═════ Data for the task

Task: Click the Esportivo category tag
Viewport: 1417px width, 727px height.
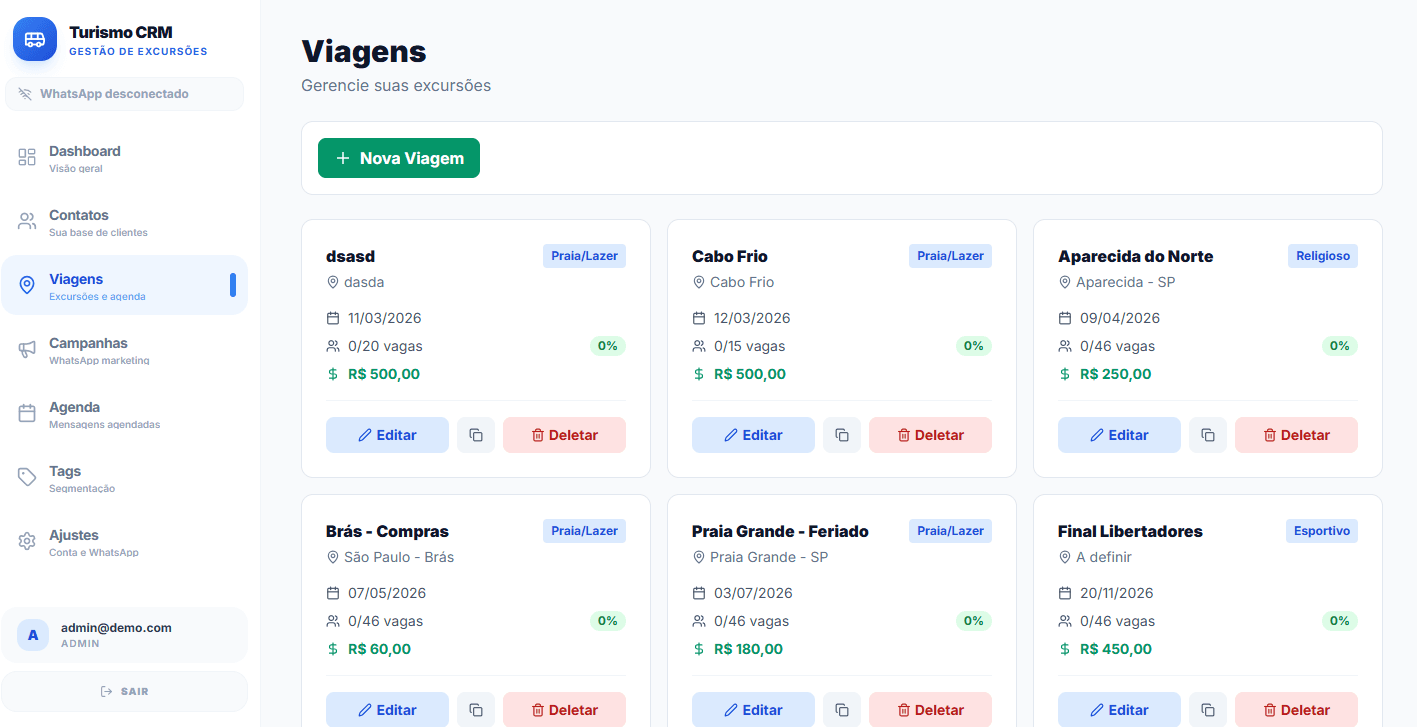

══════════
═════ Data for the task

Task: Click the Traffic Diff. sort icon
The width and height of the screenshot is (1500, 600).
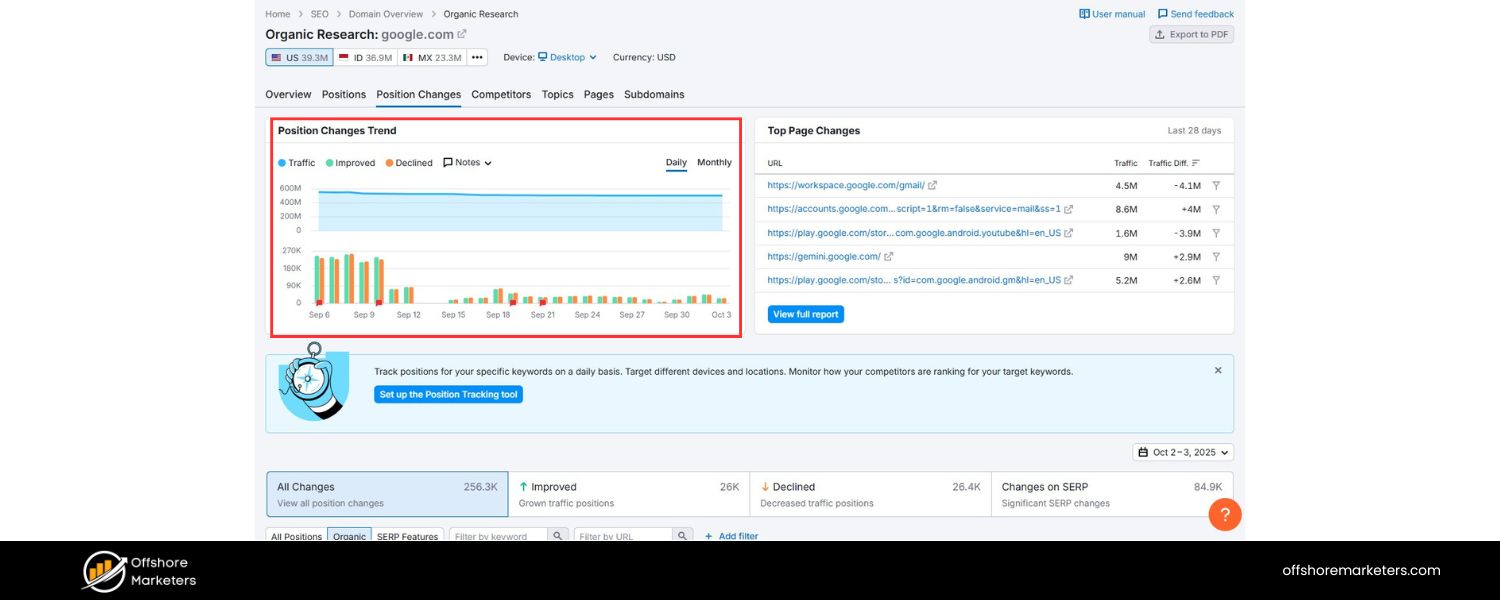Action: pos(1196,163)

══════════

#### [What you have to do]
Copy all lines from the data that hold the word "Click".

#### [Result of the task]
Task: Click the Esportivo category tag
Task: Click the Traffic Diff. sort icon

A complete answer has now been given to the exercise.